Our third course was a Fried Duck Egg with mussels & lovage, which is where the meal started to come to life. Beautifully presented and with the lovage served as a sauce, this was a lovely dish with plenty of flavours coming together with that rich egg yolk.
The Pot Roast Cauliflower with curd & lardo which turned up next was equally delicious and equally pretty too. Mrs Foodie Brighton and I are massive cauliflower fans and this was a great plate of food with texture and flavour galore.
We were expecting pork next but a Whole Baked Mackerel with marinated cucumbers turned up instead. Matt was keen for us to give this dish a try on the house and I’m very happy he did! The presentation was simple but intriguing as it looked an absolute nightmare to eat with the mackerel wrapped in wafer thin slices of cucumber. Luckily, plenty of time, skill and effort had gone in to deboning the fish leaving us with the simple task of chopping it up and enjoying the balance of flavours on offer.
Grilled Pork Collar with kale & cavolo nero did arrive next and was another great dish, possibly my favourite because of the standard of cooking on the pork itself. Juicy, tender pork with plenty of flavour married well with the roasted chard puree, crisp kale, poached apples and rich cavolo nero sauce.
I haven’t seen sauces like this and the lovage sauce from earlier before but they both work incredibly well and add to each dishes flavour and aesthetic.
The last dish on the tasting menu was a great way to end. The Poached Pears with soft herbs and creme fraiche were bright and refreshing with hints of herb and shavings of frozen creme fraiche in floating in the chilled poaching liquor.
Annoyingly, we had overstayed our two hour slot and were asked to move to the bar if we wanted anything else. I understand that some places like / need to do two sittings a night but being asked to move is always going to be annoying.
We swapped places with the couple waiting at the bar for our table and ordered the Vacherin Mont d’Or along with a couple of glasses of stunning Auslese dessert wine.
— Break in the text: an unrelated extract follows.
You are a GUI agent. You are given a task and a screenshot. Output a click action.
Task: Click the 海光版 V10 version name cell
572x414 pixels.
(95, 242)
The cheese comes as a molten pool with some impossibly thin slices of fruit and nut bread. Tasty stuff but some way of stopping it solidifying on the plate would be a nice touch.
I have to admin, I didn’t particularly like Platform1 as a venue. The tables were too close together and it definitely feels like a bar, not a restaurant. Having said that, the staff are top notch and their knowledge and passion for what they’re doing is plain to see.
All in all the food Perilla are putting out hits their own brief. The dishes are interesting, exciting and display plenty of technique and skill and a six-course tasting menu for £35 really does make dishes of this quality more accessible to the average punter.